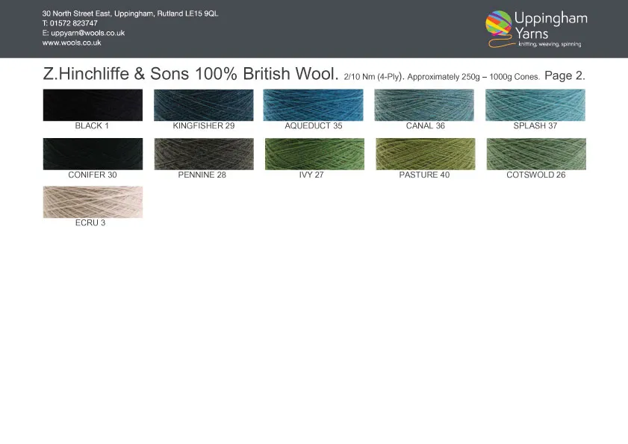The image size is (628, 444).
Task: Select the Black 1 yarn swatch
Action: (x=93, y=105)
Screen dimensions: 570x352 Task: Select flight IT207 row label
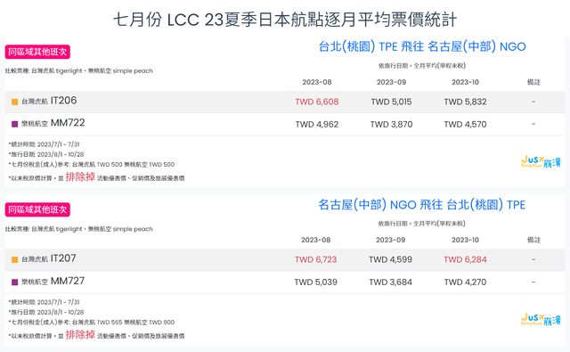pos(49,258)
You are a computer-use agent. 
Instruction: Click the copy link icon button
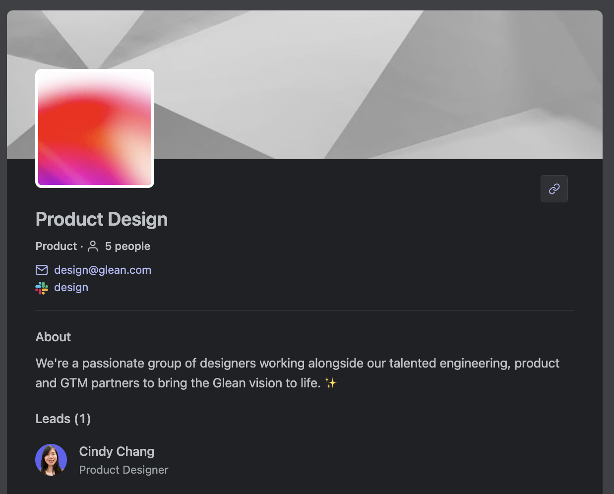tap(554, 188)
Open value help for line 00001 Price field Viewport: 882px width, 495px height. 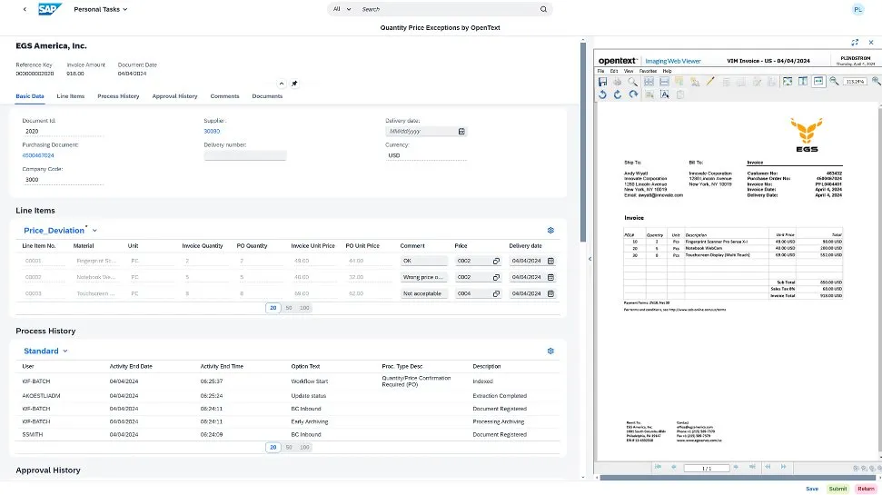click(x=496, y=261)
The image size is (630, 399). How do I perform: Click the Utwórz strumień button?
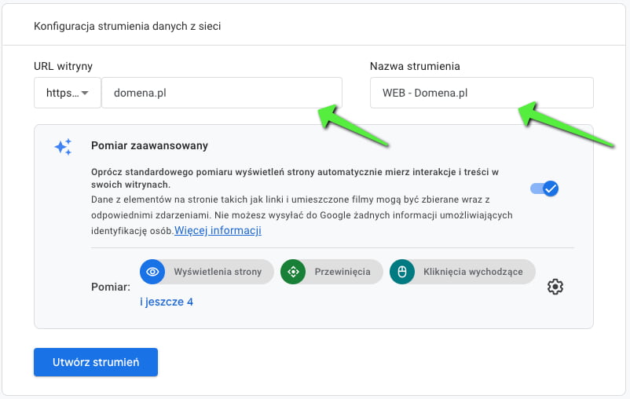tap(96, 362)
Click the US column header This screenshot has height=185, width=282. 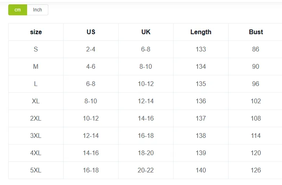(91, 32)
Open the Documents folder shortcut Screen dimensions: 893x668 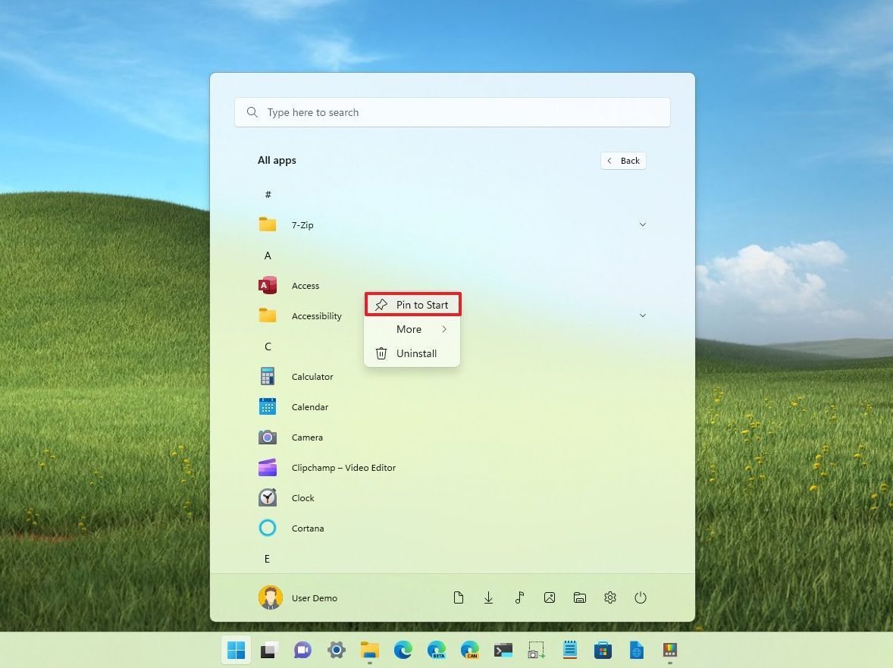(459, 597)
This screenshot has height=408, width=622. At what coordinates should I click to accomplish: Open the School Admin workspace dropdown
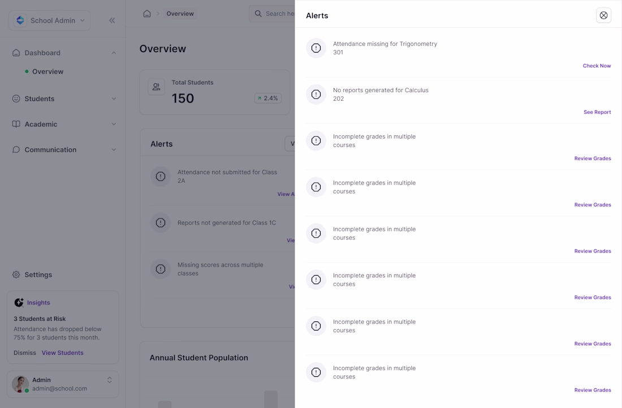point(50,20)
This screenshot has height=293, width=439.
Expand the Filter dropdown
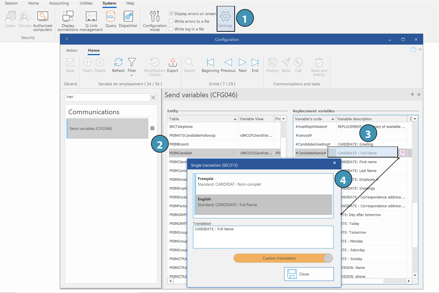click(x=132, y=75)
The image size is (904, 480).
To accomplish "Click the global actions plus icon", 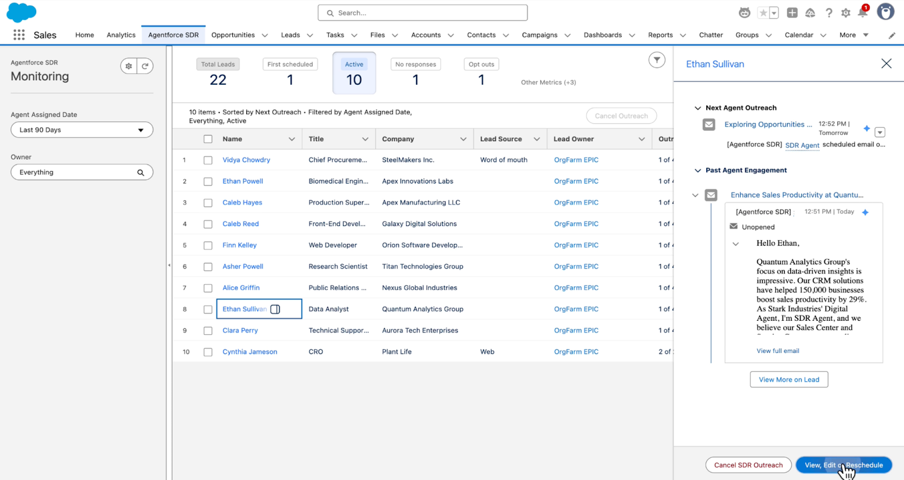I will click(792, 12).
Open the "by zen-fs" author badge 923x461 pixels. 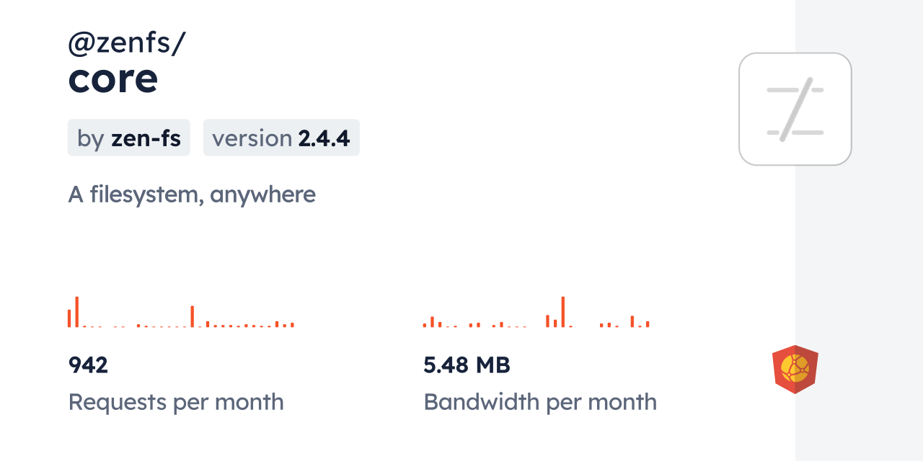[129, 138]
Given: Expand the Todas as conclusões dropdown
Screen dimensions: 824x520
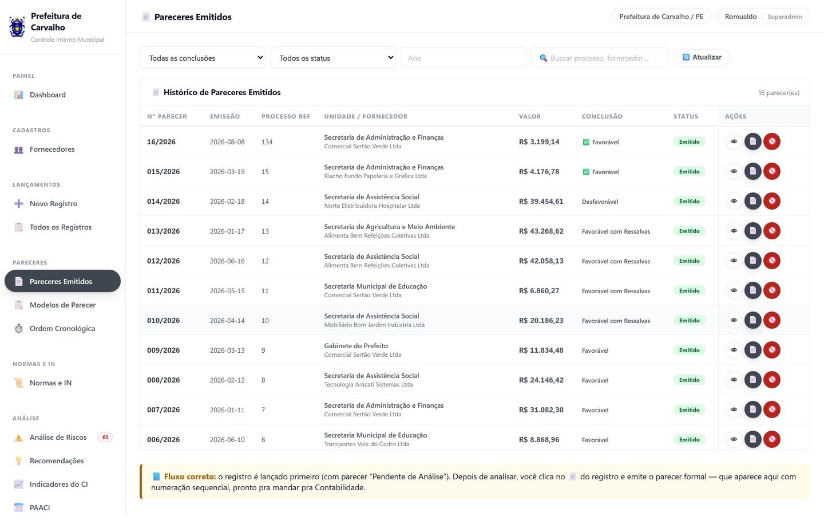Looking at the screenshot, I should coord(203,58).
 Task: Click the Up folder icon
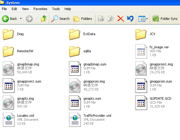click(44, 19)
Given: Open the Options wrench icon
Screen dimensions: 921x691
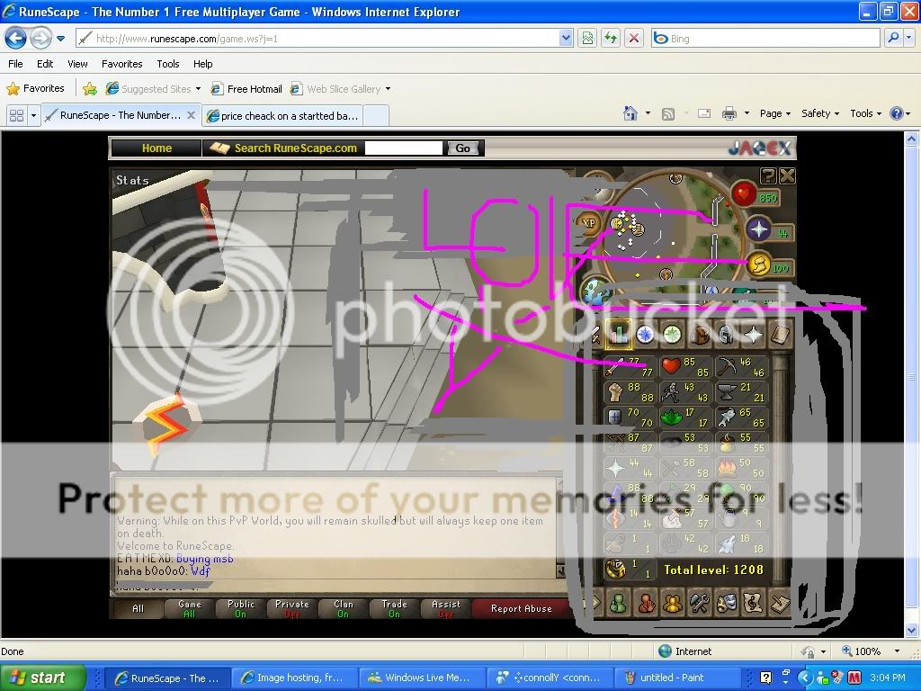Looking at the screenshot, I should [x=700, y=603].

**ABOUT THIS EXERCISE**. Leaving pictures aside, give again word for word each line from the one with "Task: Click the Up folder icon" to the final line of the entries.

**SOLUTION TO THIS PROBLEM**.
 Task: Click the Up folder icon
click(44, 19)
Given: Open the Options wrench icon
Screen dimensions: 921x691
Looking at the screenshot, I should [x=700, y=603].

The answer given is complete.